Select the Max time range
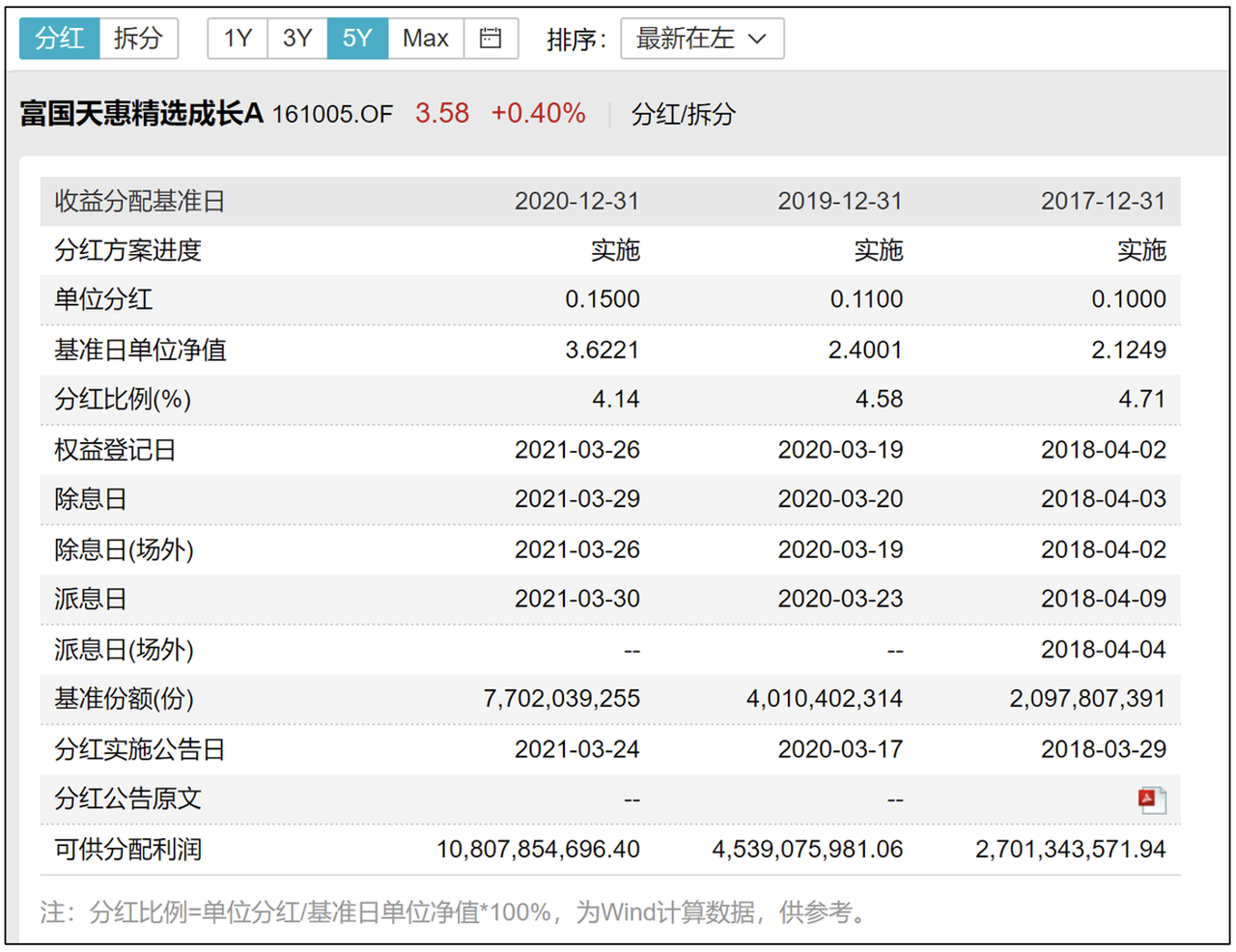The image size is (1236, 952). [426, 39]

---

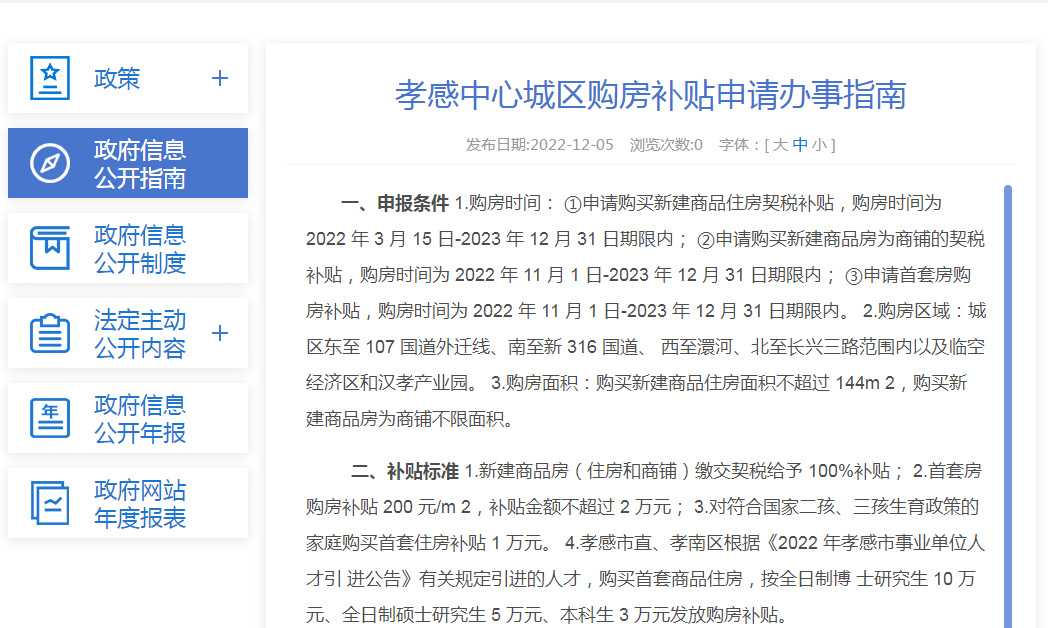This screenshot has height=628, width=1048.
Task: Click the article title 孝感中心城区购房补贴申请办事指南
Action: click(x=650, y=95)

==

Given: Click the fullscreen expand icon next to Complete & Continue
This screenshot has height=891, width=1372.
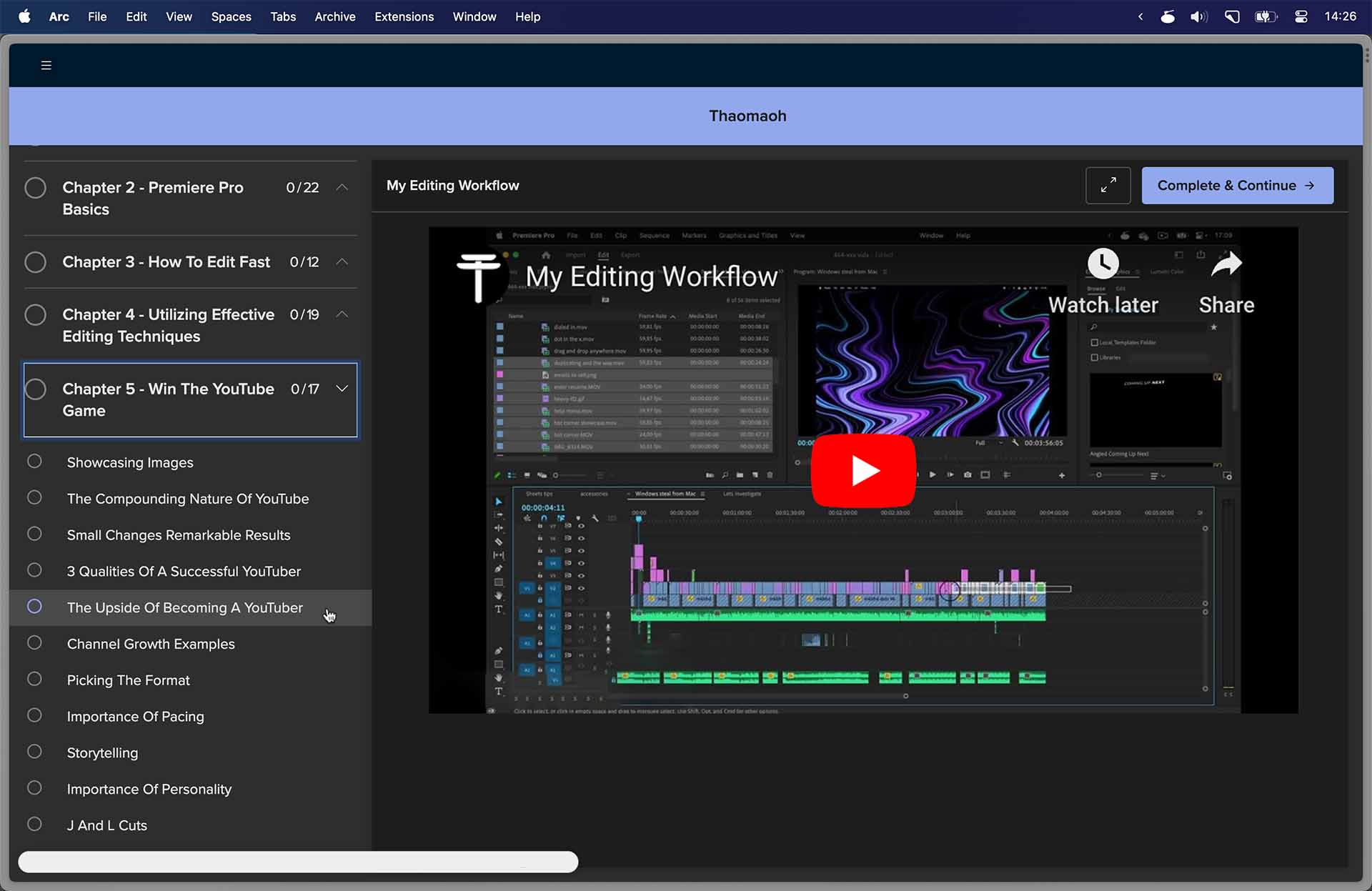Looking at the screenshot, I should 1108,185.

Instructions for the task » Rewrite the records starting at the line that contains "Given: Click the" and ending at the line that contains "Looking at the screenshot, I should 1108,185.", with "fullscreen expand icon" changed to "full-screen toggle button" and everything else left as is. Omit the pictures from your answer.

Reply »
Given: Click the full-screen toggle button next to Complete & Continue
This screenshot has height=891, width=1372.
Looking at the screenshot, I should 1108,185.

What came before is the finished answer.